Lhermitte's sign, dorsal column myelopathy, and autonomic neuropathy have also been reported.
Loss of taste and seizures have also been reported.
Muscle cramps, defined as localized, painful, involuntary skeletal muscle contractions of sudden onset and short duration, have been reported and were usually associated in patients receiving a relatively high cumulative dose of cisplatin and with a relatively advanced symptomatic stage of peripheral neuropathy.
Ocular Toxicity - Optic neuritis, papilledema, and cerebral blindness
have been reported infrequently in patients receiving standard recommended doses
of cisplatin. Improvement and/or total recovery usually occurs after discontinuing
cisplatin. Steroids with or without mannitol have been used; however, efficacy
has not been established.
Blurred vision and altered color perception have been reported after the use of regimens with higher doses of cisplatin or greater dose frequencies than those recommended in the package insert. The altered color perception manifests as a loss of color discrimination, particularly in the blue-yellow axis. The only finding on funduscopic exam is irregular retinal pigmentation of the macular area.

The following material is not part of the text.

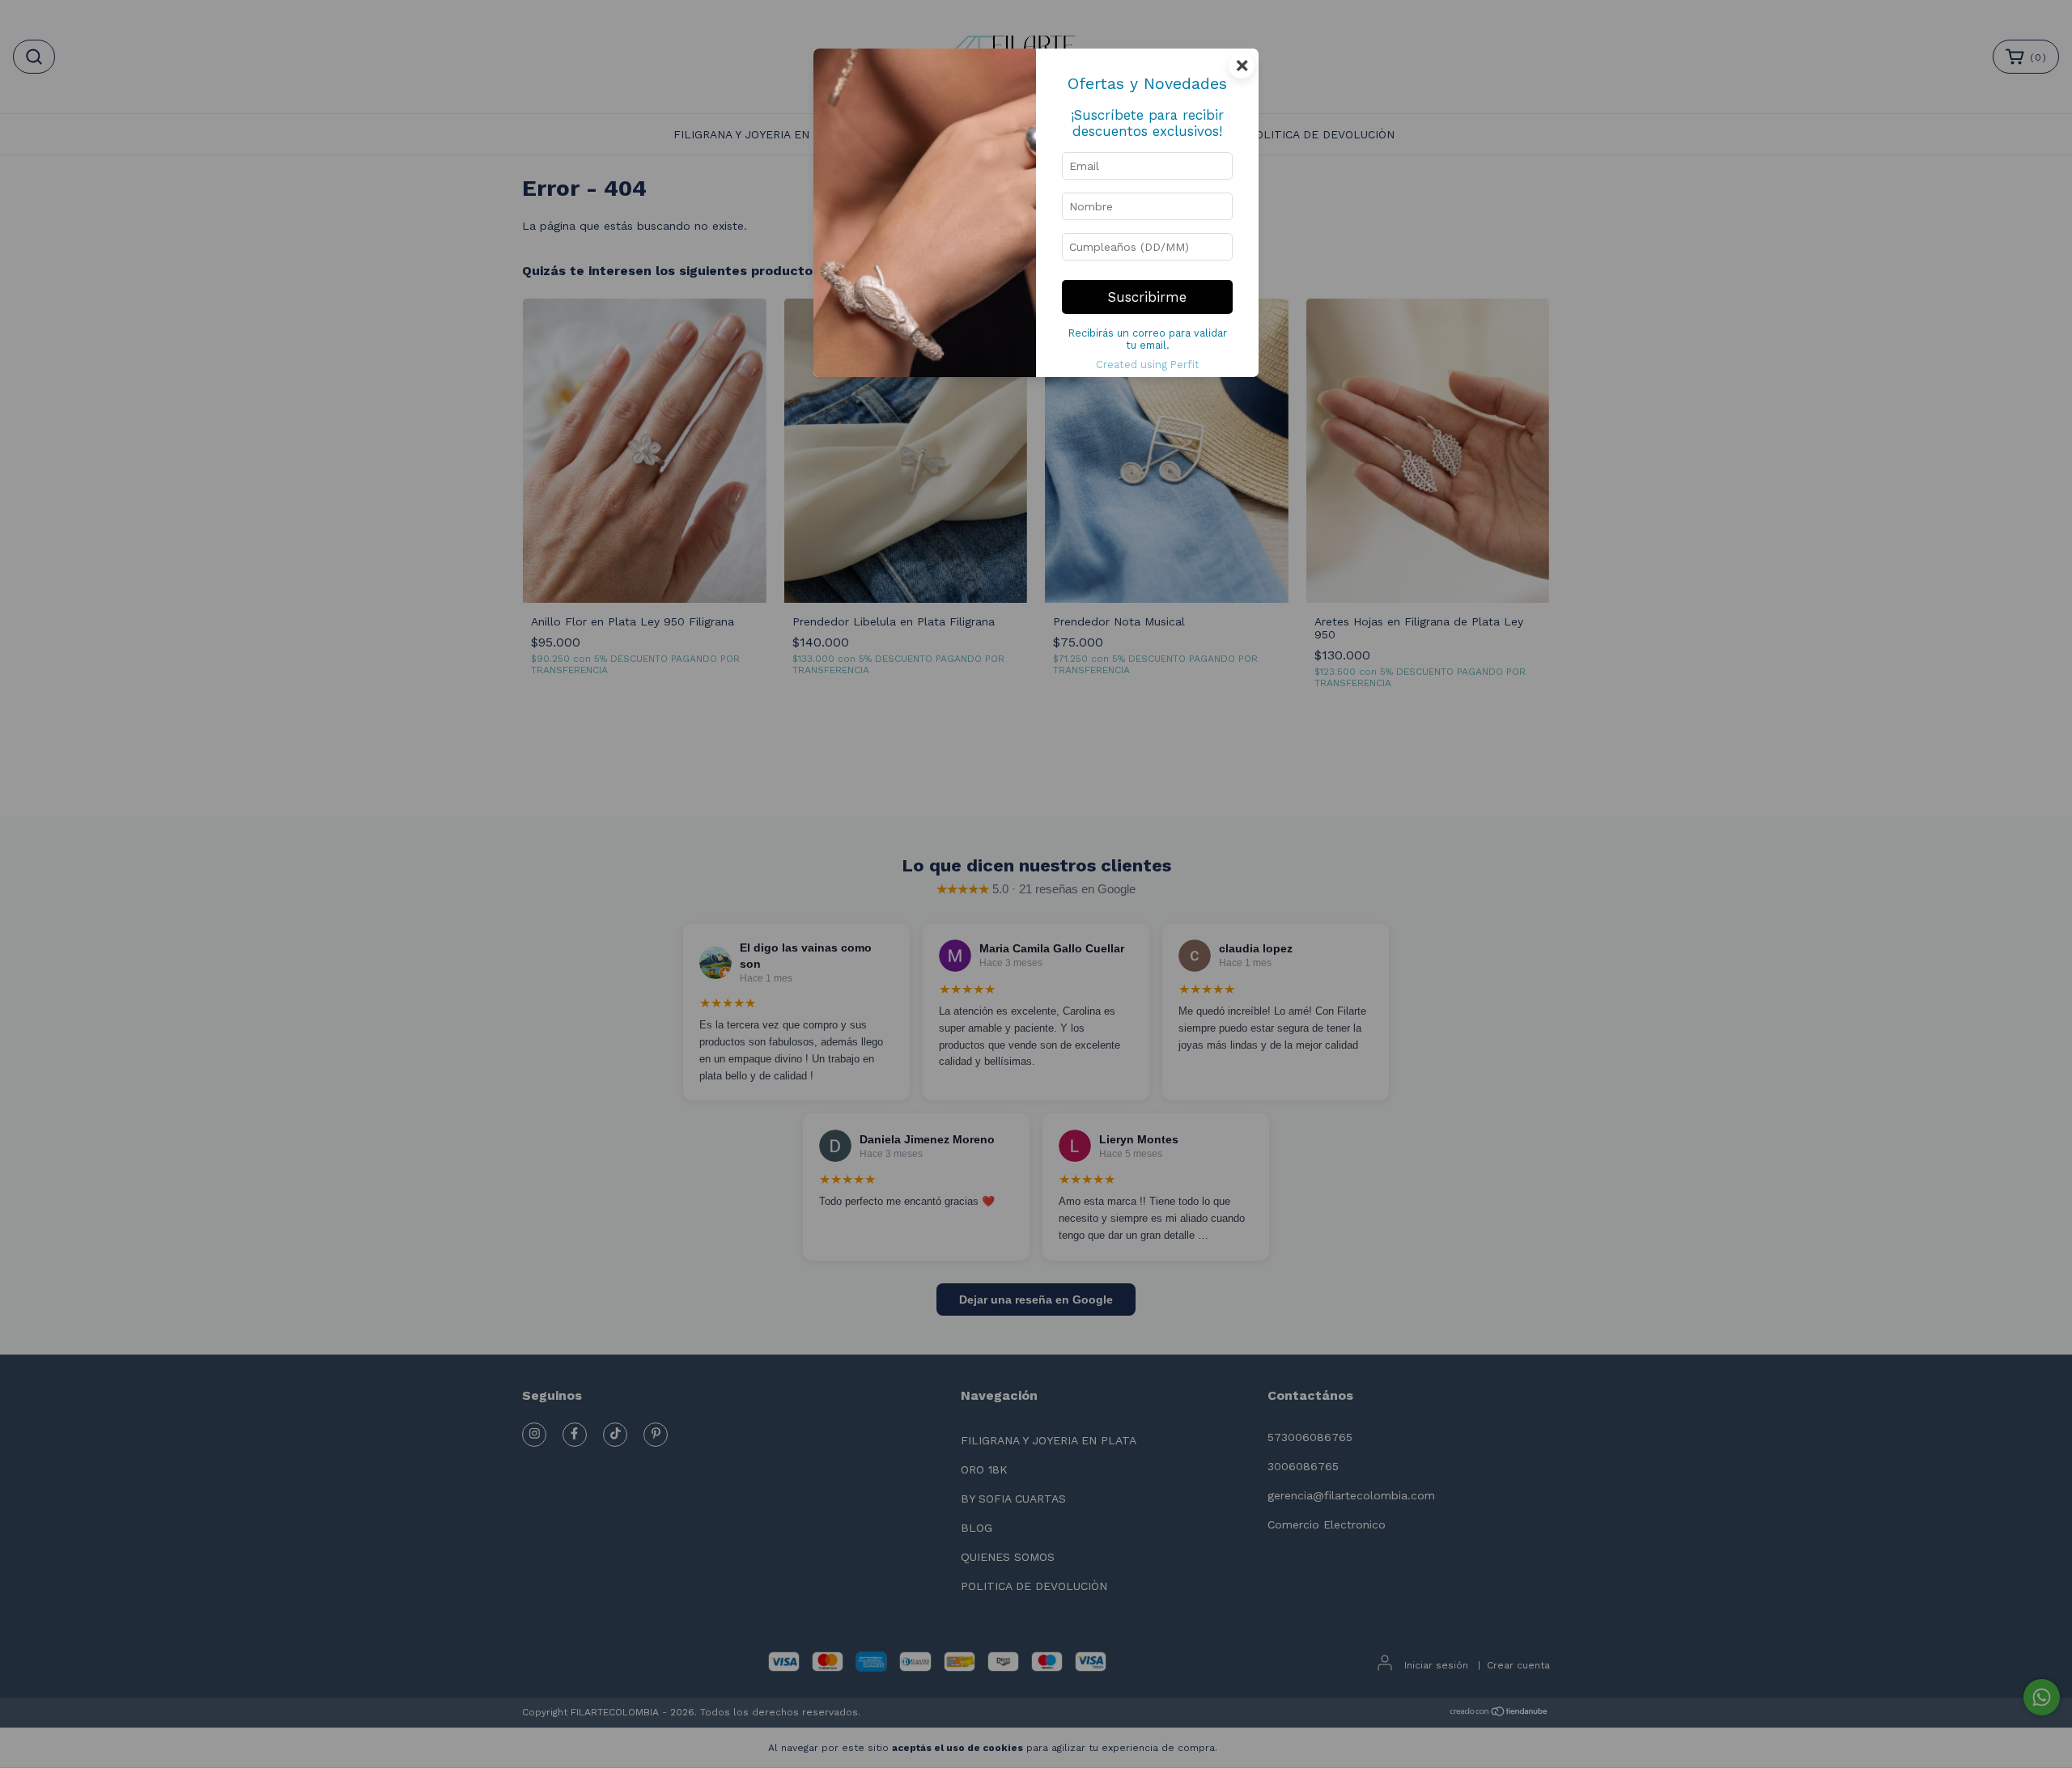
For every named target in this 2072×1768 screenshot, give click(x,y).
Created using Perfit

Anaphylactic-like Reactions -Anaphylactic-like reactions have been occasionally
reported in patients previously exposed to cisplatin. The reactions consist
of facial edema, wheezing, tachycardia, and hypotension within a few minutes
of drug administration. Reactions may be controlled by intravenous epinephrine
with corticosteriods and/or antihistamines as indicated. Patients receiving
cisplatin should be observed carefully for possible anaphylactic-like reactions
and supportive equipment and medication should be available to treat such a
complication.
Hepatotoxicity - Transient elevations of liver enzymes, especially SGOT,
as well as bilirubin, have been reported to be associated with cisplatin administration
at the recommended doses.
Other Events - Other toxicities reported to occur infrequently are cardiac
abnormalities, hiccups, elevated serum amylase, and rash. Alopecia, malaise,
and asthenia have been reported as part of postmarketing surveillance.
Local soft tissue toxicity has rarely been reported following extravasation of cisplatin. Severity of the local tissue toxicity appears to be related to the concentration of the cisplatin solution. Infusion of solutions with a cisplatin concentration greater than 0.5 mg/mL may result in tissue cellulitis, fibrosis, and necrosis.